::: Trecho para leitura :::

Boa parte de amigos e conhecidos costuma dizer que as minhas recomendações para filmes funcionam ao contrário: quando eu digo que o filme é bom é porque na realidade ele é uma bomba, e vice-versa. Aí a explicação para o nome do blog... A minha intenção nesse espaço é falar sobre qualquer tipo de filme: bons e ruins, novos ou antigos, blockbusters ou obscuridades. Cotações: 0 a 4 estrelas.
sexta-feira, fevereiro 27, 2015
quinta-feira, fevereiro 26, 2015
O último concerto, de Yaron Zilberman **
Há um conflito interessante dentro da trama de “O último
concerto” (2012) – numa discussão entre o primeiro violinista Daniel (Mark
Ivanir) e o segundo violinista Robert (Phillip Seymour Hoffman), este último
questiona o procedimento de se fazer, por parte do quarteto de cordas ao qual
pertencem, interpretações rígidas com base em partituras marcadas de uma
determinada obra de Beethoven. Robert defende uma abordagem mais livre e espontânea
na interpretação do quarteto ao invés de previsibilidade e assepsia confortáveis
ao qual o grupo se acostumou. Tal conflito ganha um caráter simbólico diante
das agruras que cada um dos membros do quarteto sofrem em suas vidas pessoais.

:::

### Tarefas:
[1] Atualize a listagem começando na linha que contém "You are a computer-use" e terminando na linha que contém "tap(2068, 48)", substituindo "Advanced" por "General" e mantendo todo o resto igual. Deixe as imagens de fora da resposta.
[2] Escreva a continuação da resenha sobre o filme "O último concerto", começando logo após a última frase apresentada.

::: Trecho dos dados :::

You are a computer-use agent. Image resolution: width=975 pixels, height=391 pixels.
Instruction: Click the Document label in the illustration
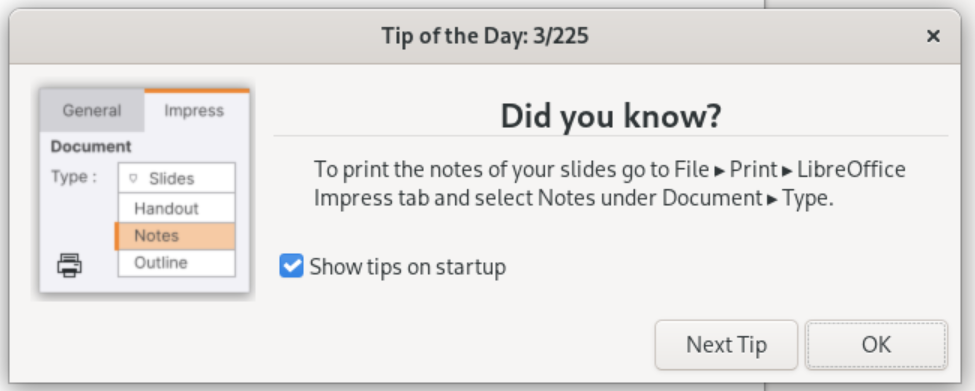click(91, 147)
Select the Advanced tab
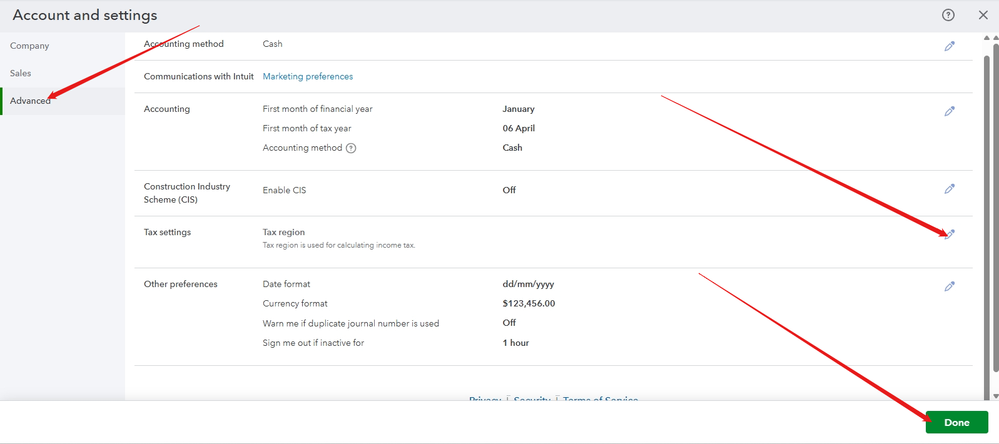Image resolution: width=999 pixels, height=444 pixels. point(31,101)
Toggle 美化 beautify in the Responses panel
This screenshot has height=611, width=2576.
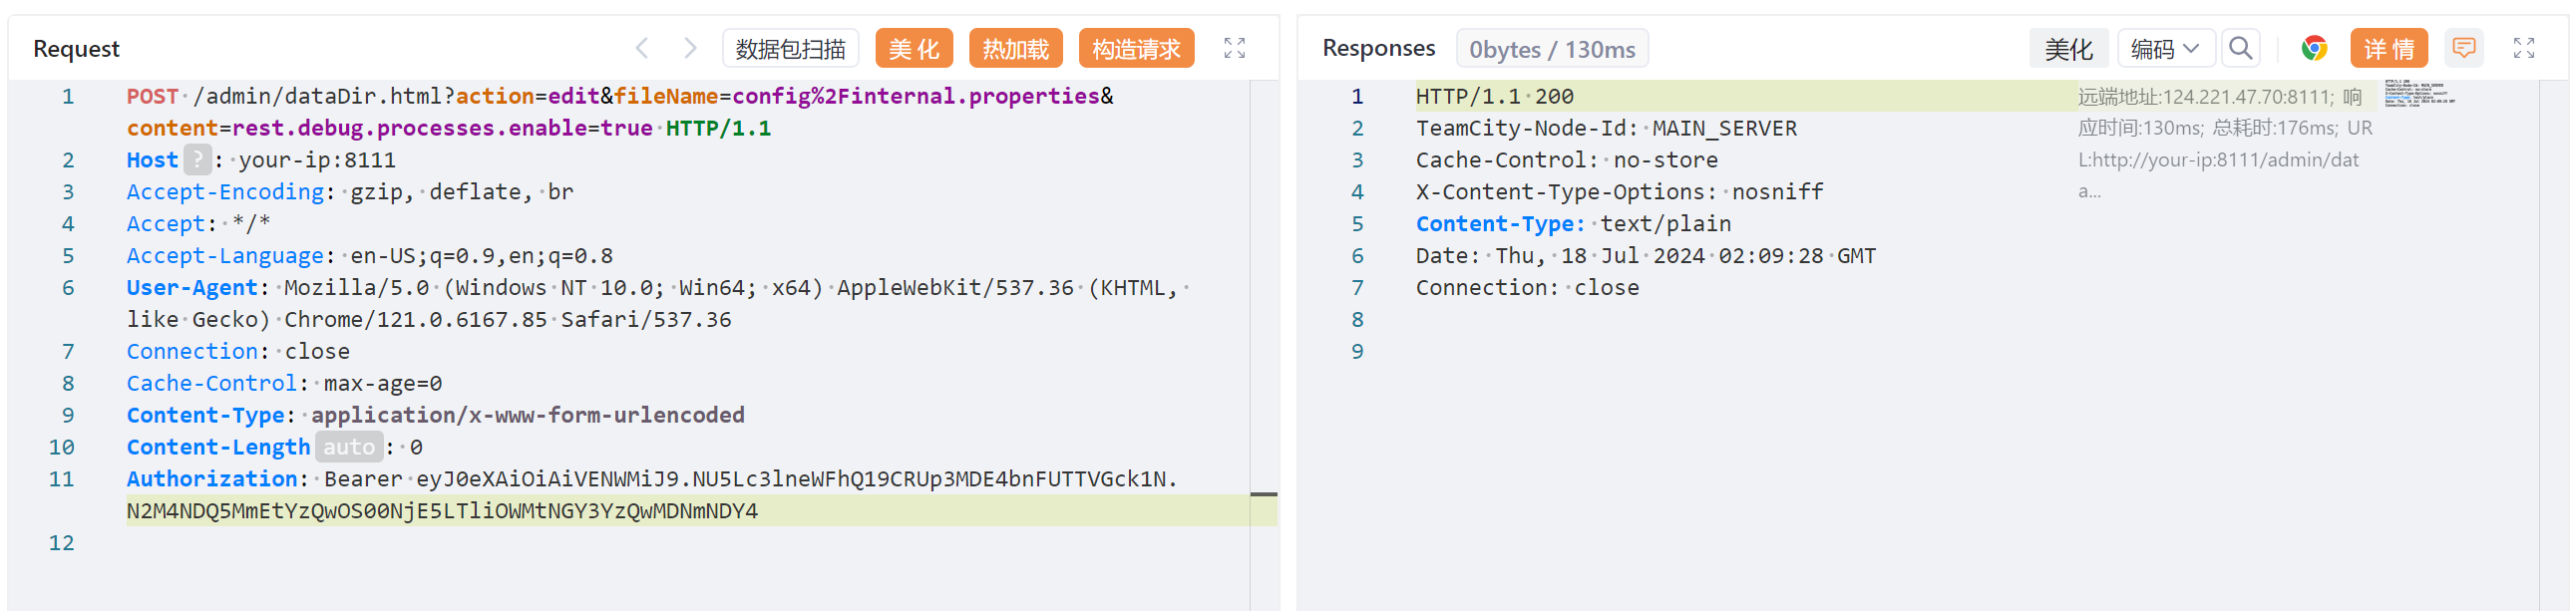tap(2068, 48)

:::
::: Trecho dos dados :::

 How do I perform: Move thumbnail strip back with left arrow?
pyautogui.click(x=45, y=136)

:::

### Resultados do exercício:
[1]
You are a computer-use agent. Image resolution: width=975 pixels, height=391 pixels.
Instruction: Click the Document label in the illustration
click(91, 147)
Select the General tab
Image resolution: width=999 pixels, height=444 pixels. point(31,101)
Toggle 美化 beautify in the Responses panel
This screenshot has height=611, width=2576.
tap(2068, 48)

[2]
Se essa premissa temática parece ambiciosa e promissora, o resultado final se
revela bem distante de tais expectativas. A abordagem do diretor Yaron
Zilberman se mostra mais em sintonia com aquilo que o personagem Daniel deseja
para a sua arte, ou seja, eficiente no seu formalismo correto, mas sem grandes
arroubos criativos e de uma estética fria e despersonalizada. Mesmo o aparente
cerebralismo e elegância de sua condução narrativa e concepção visual na
realidade escondem simplificações e soluções superficiais para os dilemas mais
complexos do roteiro. Diante de tais equívocos, faz pensar que o próprio
Zilberman não entendeu direito o sentido de algumas das sutilezas da trama de “O
último concerto”.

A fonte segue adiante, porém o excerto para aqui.